- _ACTIONS TO TAKE_:
(a) Reproduce the garbage collection thread in full, word for word.
(b) Rewrite the listing as a numbered list, starting at its first line and ending with the line that contains "Show previous trending", both included, with blank lines omitted.

- _PAGE EXTRACT_:
When can garbage collection be faster than manual memory management? [closed]

Asked 8/8, 2011 at 1:14 Answered 8/8, 2011 at 8:16

Under what circumstances is garbage collection more efficient than manual memory management? (Here manual could mean using malloc and free as in C, or the cleaner RAII and smart pointer techniques popularized by C++)

I like how garbage collection can remove some accidental complexity from writing software, but I was even more pleased at how RAII and smart pointers can eliminate that complexity while also working on resources other than memory, being deterministic, and providing performance guarantees and being more efficient overall. So I thought I could safely ignore garbage collection. However, I've noticed that people have been saying that garbage collection is faster than the tight resource management used in C++, such as when there is a lot of extra memory available.

So when exactly can garbage collection outperform manual memory management? I like RAII and smart pointers but would happy to accept garbage collection as another tool if it is faster.

Luciferase answered 8/8, 2011 at 1:14 Comment(7)

- _EXTRACTED RECORDS_:
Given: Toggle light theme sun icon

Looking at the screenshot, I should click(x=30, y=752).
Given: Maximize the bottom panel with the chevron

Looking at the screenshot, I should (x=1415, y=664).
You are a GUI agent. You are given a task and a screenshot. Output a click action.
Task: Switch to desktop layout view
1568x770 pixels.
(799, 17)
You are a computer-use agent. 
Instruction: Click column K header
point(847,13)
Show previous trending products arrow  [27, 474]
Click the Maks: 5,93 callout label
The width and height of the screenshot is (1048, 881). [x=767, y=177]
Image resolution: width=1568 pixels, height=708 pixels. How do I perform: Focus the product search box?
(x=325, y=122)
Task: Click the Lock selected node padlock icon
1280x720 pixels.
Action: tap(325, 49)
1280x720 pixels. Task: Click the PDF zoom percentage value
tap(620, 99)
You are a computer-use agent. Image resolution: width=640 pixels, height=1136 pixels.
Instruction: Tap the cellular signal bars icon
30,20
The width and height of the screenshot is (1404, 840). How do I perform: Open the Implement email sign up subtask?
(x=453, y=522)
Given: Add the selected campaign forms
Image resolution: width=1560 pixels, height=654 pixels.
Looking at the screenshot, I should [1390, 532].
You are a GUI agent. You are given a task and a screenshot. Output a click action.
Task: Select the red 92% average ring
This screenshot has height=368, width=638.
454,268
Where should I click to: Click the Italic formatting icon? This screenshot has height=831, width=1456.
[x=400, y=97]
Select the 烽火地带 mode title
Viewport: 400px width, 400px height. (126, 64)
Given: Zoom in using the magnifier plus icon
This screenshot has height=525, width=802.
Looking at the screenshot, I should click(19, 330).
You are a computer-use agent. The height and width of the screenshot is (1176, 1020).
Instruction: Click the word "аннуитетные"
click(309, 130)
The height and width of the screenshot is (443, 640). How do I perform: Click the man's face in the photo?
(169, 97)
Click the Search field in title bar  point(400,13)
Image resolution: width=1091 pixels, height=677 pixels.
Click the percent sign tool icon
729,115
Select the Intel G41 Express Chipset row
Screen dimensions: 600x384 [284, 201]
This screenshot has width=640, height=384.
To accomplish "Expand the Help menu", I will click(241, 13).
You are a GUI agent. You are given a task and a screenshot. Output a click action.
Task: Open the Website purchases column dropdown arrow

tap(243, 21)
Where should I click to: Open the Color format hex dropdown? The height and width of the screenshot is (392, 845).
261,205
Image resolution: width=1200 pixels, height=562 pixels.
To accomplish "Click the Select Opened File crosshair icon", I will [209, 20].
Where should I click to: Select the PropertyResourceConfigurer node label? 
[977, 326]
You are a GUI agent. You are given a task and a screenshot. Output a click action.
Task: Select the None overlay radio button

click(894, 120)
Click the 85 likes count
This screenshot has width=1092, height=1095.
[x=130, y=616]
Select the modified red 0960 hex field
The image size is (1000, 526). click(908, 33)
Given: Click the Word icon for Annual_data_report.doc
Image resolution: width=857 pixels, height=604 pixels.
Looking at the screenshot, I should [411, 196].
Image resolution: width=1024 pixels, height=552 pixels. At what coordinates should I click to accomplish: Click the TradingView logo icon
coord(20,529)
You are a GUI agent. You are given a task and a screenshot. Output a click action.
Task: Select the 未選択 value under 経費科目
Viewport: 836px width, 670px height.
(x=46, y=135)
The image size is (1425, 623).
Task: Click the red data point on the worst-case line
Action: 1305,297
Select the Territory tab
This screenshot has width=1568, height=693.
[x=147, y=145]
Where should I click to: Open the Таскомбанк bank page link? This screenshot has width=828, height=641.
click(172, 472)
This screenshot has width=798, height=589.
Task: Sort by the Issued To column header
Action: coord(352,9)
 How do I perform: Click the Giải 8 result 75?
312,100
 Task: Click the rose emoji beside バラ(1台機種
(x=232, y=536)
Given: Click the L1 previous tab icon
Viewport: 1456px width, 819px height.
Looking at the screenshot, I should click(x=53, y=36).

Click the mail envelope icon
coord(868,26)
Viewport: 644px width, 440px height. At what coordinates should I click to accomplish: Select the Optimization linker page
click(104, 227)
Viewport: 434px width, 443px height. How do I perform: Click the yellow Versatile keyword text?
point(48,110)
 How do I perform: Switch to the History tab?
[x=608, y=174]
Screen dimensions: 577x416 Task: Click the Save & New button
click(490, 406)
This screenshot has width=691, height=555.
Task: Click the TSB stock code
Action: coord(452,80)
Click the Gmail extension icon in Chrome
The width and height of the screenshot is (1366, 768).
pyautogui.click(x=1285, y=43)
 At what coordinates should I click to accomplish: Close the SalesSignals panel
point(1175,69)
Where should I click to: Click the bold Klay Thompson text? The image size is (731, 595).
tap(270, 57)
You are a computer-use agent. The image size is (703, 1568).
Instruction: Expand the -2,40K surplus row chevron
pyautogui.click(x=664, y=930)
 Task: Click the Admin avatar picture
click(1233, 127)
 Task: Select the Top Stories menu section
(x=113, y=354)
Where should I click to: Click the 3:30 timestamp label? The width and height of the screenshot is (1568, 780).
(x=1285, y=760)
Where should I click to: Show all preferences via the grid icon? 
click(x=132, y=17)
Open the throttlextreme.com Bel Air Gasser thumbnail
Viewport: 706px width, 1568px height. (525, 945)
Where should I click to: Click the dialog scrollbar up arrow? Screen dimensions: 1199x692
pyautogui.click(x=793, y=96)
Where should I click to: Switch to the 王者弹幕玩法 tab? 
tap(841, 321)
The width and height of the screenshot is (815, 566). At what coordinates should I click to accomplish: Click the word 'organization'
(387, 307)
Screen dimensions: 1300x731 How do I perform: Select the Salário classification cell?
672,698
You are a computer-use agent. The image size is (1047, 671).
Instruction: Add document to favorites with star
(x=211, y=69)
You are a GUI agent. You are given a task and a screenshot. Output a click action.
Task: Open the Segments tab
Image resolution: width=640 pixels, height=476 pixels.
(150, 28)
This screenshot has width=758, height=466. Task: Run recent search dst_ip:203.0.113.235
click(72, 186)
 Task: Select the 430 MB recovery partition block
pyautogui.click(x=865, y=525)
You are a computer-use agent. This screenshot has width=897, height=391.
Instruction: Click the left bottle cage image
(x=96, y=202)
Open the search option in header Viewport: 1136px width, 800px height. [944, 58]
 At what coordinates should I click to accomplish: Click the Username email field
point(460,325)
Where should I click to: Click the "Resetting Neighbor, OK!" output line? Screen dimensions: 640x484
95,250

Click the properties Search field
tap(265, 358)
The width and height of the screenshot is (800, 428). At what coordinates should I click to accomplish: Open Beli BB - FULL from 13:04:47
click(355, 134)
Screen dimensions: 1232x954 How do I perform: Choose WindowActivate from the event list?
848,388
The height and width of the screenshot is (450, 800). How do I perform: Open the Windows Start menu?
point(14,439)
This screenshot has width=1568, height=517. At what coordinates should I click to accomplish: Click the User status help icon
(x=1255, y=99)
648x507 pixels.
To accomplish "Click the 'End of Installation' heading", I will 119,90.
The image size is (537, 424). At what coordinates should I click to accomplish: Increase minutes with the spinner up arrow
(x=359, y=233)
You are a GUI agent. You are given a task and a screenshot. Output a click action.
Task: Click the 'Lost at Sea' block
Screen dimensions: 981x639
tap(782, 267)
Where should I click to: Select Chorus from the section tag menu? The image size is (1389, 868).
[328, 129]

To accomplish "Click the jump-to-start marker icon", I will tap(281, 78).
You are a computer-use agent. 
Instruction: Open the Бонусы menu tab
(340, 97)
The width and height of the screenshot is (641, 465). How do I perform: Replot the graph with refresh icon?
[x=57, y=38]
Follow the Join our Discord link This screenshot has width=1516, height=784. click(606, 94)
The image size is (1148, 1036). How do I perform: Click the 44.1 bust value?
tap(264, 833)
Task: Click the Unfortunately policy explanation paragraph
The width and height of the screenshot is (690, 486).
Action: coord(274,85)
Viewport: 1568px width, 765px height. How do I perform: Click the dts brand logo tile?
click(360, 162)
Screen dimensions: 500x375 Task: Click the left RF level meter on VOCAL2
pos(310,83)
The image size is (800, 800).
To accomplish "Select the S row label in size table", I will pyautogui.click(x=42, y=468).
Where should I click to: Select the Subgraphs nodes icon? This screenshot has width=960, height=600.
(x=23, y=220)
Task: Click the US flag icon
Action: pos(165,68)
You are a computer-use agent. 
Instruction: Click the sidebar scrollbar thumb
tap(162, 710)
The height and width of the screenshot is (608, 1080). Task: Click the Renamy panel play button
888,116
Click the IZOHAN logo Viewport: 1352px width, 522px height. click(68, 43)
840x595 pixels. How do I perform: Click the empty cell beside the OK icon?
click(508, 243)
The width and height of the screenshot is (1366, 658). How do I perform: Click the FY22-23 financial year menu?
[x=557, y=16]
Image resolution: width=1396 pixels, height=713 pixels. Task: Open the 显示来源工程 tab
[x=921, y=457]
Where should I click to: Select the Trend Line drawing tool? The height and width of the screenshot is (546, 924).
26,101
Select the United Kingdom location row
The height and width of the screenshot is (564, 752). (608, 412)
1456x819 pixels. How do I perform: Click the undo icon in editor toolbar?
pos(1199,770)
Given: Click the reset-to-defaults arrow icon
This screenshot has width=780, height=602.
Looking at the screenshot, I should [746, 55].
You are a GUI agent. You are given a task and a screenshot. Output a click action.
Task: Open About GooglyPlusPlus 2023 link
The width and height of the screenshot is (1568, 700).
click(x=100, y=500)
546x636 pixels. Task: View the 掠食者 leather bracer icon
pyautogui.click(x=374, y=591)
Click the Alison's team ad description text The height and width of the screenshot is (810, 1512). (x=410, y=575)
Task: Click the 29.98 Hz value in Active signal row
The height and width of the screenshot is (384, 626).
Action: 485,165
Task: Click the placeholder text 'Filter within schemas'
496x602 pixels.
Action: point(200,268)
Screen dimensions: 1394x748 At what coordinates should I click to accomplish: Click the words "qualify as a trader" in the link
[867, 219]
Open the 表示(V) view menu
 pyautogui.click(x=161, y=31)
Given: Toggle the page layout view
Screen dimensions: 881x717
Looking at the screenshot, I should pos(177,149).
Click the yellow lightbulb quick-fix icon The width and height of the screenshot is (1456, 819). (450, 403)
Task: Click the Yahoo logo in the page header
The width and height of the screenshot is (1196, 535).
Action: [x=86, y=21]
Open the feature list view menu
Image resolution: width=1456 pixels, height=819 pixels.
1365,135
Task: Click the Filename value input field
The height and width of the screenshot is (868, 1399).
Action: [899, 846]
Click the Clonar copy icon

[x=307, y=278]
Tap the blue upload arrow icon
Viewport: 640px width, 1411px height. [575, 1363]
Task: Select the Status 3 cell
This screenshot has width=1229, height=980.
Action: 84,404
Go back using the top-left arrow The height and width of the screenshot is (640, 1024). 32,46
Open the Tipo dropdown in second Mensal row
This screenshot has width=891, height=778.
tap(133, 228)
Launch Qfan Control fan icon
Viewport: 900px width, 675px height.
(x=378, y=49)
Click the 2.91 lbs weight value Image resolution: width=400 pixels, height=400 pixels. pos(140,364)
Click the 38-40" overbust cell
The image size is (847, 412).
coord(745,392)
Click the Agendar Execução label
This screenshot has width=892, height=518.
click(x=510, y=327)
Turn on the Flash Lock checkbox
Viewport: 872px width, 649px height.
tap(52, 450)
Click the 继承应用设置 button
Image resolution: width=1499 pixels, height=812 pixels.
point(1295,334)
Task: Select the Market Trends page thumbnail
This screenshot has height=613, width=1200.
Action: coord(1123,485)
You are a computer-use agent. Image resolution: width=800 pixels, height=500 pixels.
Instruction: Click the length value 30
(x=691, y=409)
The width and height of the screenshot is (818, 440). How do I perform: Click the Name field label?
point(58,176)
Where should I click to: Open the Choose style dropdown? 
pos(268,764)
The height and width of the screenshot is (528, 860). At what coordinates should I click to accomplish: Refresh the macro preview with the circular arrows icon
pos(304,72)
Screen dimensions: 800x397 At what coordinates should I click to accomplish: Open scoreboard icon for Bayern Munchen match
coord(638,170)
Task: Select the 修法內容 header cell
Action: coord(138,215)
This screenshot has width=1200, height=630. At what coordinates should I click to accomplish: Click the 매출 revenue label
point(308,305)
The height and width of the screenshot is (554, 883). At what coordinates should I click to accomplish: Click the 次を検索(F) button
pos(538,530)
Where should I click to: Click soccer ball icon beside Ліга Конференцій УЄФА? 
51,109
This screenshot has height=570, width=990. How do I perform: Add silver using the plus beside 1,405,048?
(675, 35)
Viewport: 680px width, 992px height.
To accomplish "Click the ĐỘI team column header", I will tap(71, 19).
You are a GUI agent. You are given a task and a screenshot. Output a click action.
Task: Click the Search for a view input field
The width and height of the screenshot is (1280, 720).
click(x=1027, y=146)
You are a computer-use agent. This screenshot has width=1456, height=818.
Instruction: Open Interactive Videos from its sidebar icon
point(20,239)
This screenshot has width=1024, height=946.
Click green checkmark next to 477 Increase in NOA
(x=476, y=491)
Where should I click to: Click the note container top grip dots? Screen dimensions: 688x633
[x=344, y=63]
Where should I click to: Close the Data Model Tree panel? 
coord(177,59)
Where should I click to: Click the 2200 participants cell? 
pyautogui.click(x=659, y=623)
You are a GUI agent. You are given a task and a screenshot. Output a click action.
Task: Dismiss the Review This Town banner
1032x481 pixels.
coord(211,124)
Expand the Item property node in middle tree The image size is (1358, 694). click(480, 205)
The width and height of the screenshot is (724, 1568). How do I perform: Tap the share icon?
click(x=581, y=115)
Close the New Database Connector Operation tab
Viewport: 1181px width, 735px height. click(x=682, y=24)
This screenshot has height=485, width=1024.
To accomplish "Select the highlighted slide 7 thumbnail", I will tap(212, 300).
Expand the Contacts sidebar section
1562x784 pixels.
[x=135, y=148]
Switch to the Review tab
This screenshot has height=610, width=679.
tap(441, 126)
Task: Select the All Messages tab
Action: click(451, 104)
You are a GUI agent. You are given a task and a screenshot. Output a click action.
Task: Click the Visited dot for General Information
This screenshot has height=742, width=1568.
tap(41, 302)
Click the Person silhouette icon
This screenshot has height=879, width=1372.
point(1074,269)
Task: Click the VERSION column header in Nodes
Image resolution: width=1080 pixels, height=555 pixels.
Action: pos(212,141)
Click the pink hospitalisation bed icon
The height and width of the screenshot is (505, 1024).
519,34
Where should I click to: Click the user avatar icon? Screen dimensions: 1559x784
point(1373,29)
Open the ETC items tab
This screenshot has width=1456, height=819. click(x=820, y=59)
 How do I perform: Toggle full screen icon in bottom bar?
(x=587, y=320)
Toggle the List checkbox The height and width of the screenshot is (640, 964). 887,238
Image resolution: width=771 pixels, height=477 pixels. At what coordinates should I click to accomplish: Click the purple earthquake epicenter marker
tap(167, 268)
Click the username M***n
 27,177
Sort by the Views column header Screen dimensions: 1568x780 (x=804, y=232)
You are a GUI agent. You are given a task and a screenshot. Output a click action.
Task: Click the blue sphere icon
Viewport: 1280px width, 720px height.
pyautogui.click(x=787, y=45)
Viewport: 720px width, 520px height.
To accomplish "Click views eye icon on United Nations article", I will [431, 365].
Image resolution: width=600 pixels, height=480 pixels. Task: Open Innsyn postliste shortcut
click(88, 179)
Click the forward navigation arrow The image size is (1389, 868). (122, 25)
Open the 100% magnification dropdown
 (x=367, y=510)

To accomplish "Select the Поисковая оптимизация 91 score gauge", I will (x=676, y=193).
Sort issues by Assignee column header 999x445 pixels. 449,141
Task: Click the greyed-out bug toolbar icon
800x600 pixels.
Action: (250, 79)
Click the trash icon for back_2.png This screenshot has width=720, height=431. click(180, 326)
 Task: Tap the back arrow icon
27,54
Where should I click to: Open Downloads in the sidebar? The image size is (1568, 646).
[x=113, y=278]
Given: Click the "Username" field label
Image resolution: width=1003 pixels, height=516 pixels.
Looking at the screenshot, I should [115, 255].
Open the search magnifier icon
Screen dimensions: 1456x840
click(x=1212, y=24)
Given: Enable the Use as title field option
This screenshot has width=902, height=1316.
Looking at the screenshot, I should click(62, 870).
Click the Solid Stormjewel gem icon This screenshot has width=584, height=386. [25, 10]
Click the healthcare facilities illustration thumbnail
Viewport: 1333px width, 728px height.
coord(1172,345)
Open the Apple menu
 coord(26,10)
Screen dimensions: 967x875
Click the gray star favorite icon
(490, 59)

- _RESULTS BY TASK_:
(a)
When can garbage collection be faster than manual memory management? [closed]

Asked 8/8, 2011 at 1:14 Answered 8/8, 2011 at 8:16

Under what circumstances is garbage collection more efficient than manual memory management? (Here manual could mean using malloc and free as in C, or the cleaner RAII and smart pointer techniques popularized by C++)

I like how garbage collection can remove some accidental complexity from writing software, but I was even more pleased at how RAII and smart pointers can eliminate that complexity while also working on resources other than memory, being deterministic, and providing performance guarantees and being more efficient overall. So I thought I could safely ignore garbage collection. However, I've noticed that people have been saying that garbage collection is faster than the tight resource management used in C++, such as when there is a lot of extra memory available.

So when exactly can garbage collection outperform manual memory management? I like RAII and smart pointers but would happy to accept garbage collection as another tool if it is faster.

Luciferase answered 8/8, 2011 at 1:14 Comment(7)

(b)
1. Given: Toggle light theme sun icon
2. Looking at the screenshot, I should click(x=30, y=752).
3. Given: Maximize the bottom panel with the chevron
4. Looking at the screenshot, I should (x=1415, y=664).
5. You are a GUI agent. You are given a task and a screenshot. Output a click action.
6. Task: Switch to desktop layout view
7. 1568x770 pixels.
8. (799, 17)
9. You are a computer-use agent. 
10. Instruction: Click column K header
11. point(847,13)
12. Show previous trending products arrow  [27, 474]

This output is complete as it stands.